ChildInfo - UNICEF developed a database to monitor the World Summit for Children goals and offered the technology to the UN system to monitor human development. ChildInfo is a database management system launched in 1995 by UNICEF to monitor the worldwide situation of children and women. ChildInfo was the system which preceded DevInfo. It provides powerful features to organize data on social indicators and query data by indicator, time period and area. Correct interpretation of the data generated by ChildInfo helps governments protect the rights, improve health, and nurture development of children and women.

(2004–2005)

DevInfo 4.0 - ChildInfo was upgraded and launched as DevInfo 4.0 with UN Development Group endorsement in April 2004. The system provides access to indicators organized by sectors, goals, themes and other data management schemes.
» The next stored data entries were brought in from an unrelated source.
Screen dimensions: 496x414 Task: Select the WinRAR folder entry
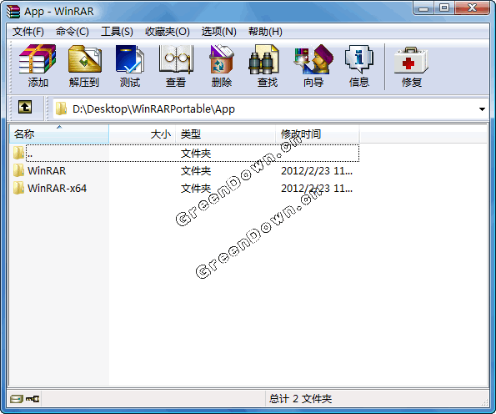[47, 171]
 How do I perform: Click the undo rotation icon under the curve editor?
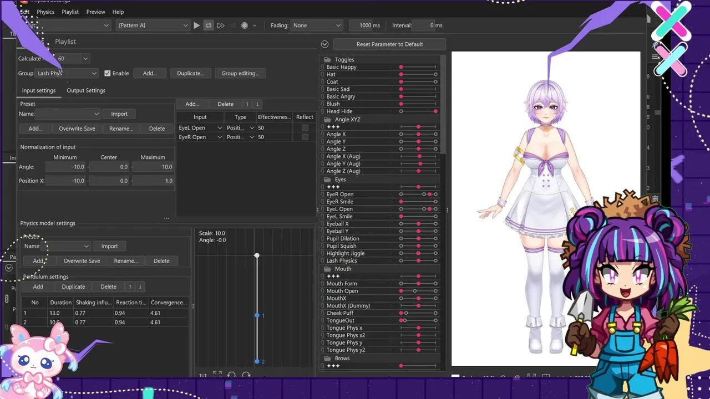click(231, 375)
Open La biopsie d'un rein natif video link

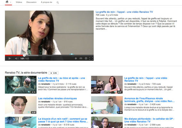[x=63, y=120]
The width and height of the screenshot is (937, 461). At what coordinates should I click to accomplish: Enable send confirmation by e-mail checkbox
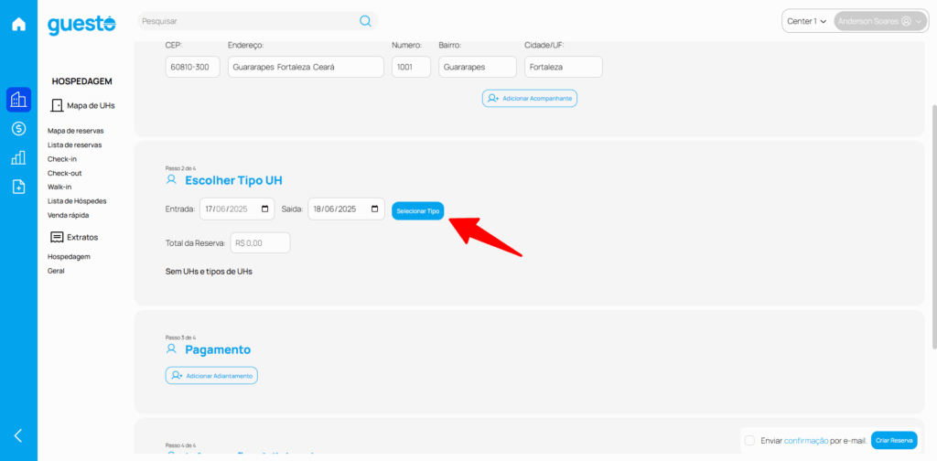tap(750, 440)
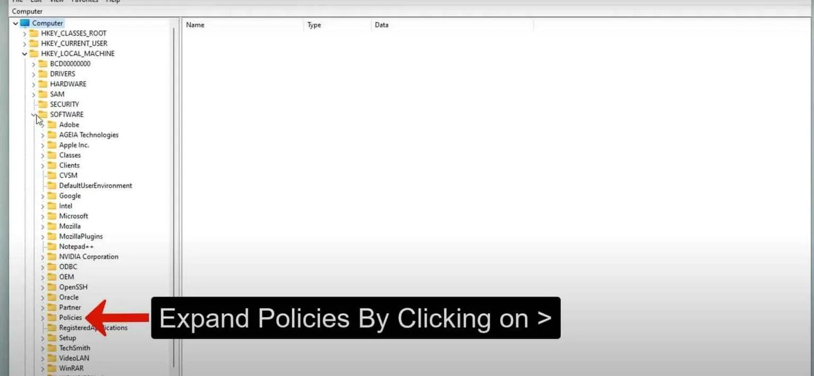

DevInfo 4.0 is a user-friendly software application for easy presentation of data in tables, graphs and maps, which can be included in MDG reports, presentations and advocacy materials. DevInfo 4.0 contributed to setting universal standards for data storage, access and dissemination of human development indicators, specifically the MDGs.

(2006–2008)

DevInfo 5.0 - This updated version featuring state-of-the-art database technology was launched in May 2006 with royalty-free distribution as a desktop application and on the web. DevInfo 5.0 offers an intuitive user interface providing easy navigations to search for data and produce customizable tables, graphs and maps. Compliant with emerging international standards for metadata (SDMX), the system contains a powerful data exchange module enabling users to easily share data across a variety of formats.

(2009)

DevInfo 6.0 - A powerful new version of DevInfo database technology, DevInfo 6.0 delivers significant enhancements for easy access to information on human development. Building on the technology of DevInfo 5.0, DevInfo 6.0 contains significant advancements in usability with a reduced learning curve for first-time users. The database system boasts greatly improved performance for large data sets and includes new animated data presentation objects. Two toolbars contain buttons which help users easily navigate through the system to search for data, analyze the results, and create presentation objects.

(2012)

DevInfo 7.0 - The most advanced version of DevInfo yet, DevInfo 7.0 is web-based and introduces exciting new features such as the ability to upload one's own data to visualize it without creating a database. With My Data, copy and paste your data into DevInfo to generate a data
visualization on the fly with automatic mapping of geographical areas. DevInfo 7.0 makes available twenty-two visualization tools and introduces the catalog, which provides a large amount of online national and subnational data from countries around the world. Search the catalog to find data across multiple databases, and contribute your own database to the DevInfo worldwide catalog. In addition to this, the new Quick Data Search feature allows users to find their data instantly.

(2015)

DevInfo is no longer supported after 2015 since it was designed to manage Millennium Development Goals, which were retired in 2015. The focus since 2015 is on Sustainable Development Goals, rather than Millennium Development Goals.